Trevize fez uma careta.
— Se você conhecesse a história da ciência tão bem quando conhece a história tradicional, Janov, saberia que não há um pingo de verdade no que acabou de afirmar... Mas estou vendo que chegamos às proximidades do sol do Mundo Proibido.
E realmente, no centro da tela, havia uma estrela muito brilhante... tão brilhante que a tela reduziu automaticamente sua luminosidade a tal ponto que todas as outras estrelas desapareceram.

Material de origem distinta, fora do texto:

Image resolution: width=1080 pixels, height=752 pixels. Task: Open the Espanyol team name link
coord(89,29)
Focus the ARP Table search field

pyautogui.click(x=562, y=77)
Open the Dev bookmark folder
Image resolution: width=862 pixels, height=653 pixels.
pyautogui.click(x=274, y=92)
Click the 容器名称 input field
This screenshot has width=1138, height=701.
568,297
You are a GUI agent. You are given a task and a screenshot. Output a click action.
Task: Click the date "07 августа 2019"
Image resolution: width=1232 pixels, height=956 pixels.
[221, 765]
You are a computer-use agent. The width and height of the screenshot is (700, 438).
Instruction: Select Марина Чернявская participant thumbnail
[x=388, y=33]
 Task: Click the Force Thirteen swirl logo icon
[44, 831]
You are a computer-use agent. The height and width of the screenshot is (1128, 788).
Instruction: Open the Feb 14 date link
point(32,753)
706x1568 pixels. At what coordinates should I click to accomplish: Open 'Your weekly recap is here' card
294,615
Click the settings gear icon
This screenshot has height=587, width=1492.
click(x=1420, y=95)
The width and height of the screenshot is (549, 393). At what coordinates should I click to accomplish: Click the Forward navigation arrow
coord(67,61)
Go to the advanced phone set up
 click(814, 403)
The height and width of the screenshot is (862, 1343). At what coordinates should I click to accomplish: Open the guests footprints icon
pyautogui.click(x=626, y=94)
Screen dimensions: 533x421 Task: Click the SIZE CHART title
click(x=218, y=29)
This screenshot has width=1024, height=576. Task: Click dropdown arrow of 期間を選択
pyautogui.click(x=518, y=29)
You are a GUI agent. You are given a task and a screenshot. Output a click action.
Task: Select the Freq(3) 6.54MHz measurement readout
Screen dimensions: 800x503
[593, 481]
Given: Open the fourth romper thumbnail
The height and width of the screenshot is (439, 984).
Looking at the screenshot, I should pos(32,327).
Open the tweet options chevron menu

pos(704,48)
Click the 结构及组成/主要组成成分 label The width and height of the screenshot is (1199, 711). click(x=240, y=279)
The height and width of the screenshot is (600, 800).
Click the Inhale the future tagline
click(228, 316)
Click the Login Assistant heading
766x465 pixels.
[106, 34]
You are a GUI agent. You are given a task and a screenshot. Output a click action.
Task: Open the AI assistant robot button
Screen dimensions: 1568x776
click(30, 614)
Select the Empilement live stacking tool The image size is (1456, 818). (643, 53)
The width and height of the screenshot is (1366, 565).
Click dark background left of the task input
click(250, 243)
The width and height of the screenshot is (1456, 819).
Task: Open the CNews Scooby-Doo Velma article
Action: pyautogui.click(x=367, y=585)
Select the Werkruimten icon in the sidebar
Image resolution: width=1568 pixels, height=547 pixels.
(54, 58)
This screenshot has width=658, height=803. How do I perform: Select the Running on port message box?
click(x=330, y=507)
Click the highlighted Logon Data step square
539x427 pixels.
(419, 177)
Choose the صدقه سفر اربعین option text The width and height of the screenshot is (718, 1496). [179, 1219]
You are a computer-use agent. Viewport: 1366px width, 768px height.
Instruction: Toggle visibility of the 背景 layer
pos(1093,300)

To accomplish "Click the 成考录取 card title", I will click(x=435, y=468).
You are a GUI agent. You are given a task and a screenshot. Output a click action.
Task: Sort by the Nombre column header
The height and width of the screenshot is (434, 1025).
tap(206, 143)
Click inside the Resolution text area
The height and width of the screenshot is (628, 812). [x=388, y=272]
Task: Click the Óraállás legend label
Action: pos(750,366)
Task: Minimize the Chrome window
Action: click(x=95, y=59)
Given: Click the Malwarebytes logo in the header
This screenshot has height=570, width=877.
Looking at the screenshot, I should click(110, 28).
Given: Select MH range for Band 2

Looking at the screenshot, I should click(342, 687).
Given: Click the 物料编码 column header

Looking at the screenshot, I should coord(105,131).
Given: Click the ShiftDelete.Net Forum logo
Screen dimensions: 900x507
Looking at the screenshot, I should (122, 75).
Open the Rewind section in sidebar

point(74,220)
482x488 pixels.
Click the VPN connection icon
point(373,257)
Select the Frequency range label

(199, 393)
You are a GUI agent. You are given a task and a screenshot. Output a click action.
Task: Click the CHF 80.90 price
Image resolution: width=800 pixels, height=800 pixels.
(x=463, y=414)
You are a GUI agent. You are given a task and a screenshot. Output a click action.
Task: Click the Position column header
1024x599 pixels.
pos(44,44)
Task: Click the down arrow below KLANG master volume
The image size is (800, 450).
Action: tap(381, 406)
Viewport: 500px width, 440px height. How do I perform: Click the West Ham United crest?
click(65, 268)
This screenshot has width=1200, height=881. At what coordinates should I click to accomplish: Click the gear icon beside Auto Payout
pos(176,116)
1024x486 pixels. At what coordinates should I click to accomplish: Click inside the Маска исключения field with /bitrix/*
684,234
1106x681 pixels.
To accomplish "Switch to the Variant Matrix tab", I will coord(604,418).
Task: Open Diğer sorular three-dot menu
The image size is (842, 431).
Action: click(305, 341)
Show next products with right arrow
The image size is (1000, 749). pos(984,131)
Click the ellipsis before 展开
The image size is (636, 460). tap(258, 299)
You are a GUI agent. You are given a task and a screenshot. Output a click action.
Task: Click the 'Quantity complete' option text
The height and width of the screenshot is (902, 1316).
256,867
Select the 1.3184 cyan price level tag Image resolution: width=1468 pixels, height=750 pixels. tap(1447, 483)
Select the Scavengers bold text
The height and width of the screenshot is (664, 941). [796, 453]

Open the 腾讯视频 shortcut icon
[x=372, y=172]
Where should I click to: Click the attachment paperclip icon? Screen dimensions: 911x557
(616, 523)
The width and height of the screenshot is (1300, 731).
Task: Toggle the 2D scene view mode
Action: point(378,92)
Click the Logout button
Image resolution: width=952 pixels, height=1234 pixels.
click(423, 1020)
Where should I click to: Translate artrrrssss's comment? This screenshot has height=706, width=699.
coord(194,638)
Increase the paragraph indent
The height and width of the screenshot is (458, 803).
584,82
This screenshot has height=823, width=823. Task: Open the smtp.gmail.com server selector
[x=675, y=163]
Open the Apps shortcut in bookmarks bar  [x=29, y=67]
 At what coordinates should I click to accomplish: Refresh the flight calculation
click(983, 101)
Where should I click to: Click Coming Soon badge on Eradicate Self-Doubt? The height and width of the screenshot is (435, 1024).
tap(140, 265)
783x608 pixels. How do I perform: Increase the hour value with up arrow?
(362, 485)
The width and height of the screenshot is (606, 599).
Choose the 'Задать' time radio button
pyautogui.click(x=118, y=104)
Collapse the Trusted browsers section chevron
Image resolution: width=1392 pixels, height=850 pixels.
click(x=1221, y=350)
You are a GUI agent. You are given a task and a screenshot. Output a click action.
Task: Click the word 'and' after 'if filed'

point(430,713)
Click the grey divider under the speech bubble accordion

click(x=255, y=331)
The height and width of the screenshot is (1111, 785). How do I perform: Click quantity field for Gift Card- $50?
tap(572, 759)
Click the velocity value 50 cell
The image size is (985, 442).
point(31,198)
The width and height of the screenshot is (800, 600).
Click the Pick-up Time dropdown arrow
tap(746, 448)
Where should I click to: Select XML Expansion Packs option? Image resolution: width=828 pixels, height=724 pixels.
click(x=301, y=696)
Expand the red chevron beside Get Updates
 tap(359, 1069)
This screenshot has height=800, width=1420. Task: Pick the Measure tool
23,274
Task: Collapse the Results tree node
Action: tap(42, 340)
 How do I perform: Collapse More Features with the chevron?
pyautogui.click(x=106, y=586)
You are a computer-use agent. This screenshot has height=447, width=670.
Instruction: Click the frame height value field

As instalações destinadas a lavagem e higiene pessoal a bordo do Estrela Distante eram compactas e o uso da água devia ser limitado ao mínimo indispensável, de forma a não sobrecarregar as máquinas de reciclagem. Por várias vezes, Trevize já havia sentido a necessidade de falar a respeito com Bliss e Pelorat. Mesmo assim, Bliss mantinha um ar permanente de frescor; os longos cabelos negros estavam sempre reluzentes, as unhas faiscantes.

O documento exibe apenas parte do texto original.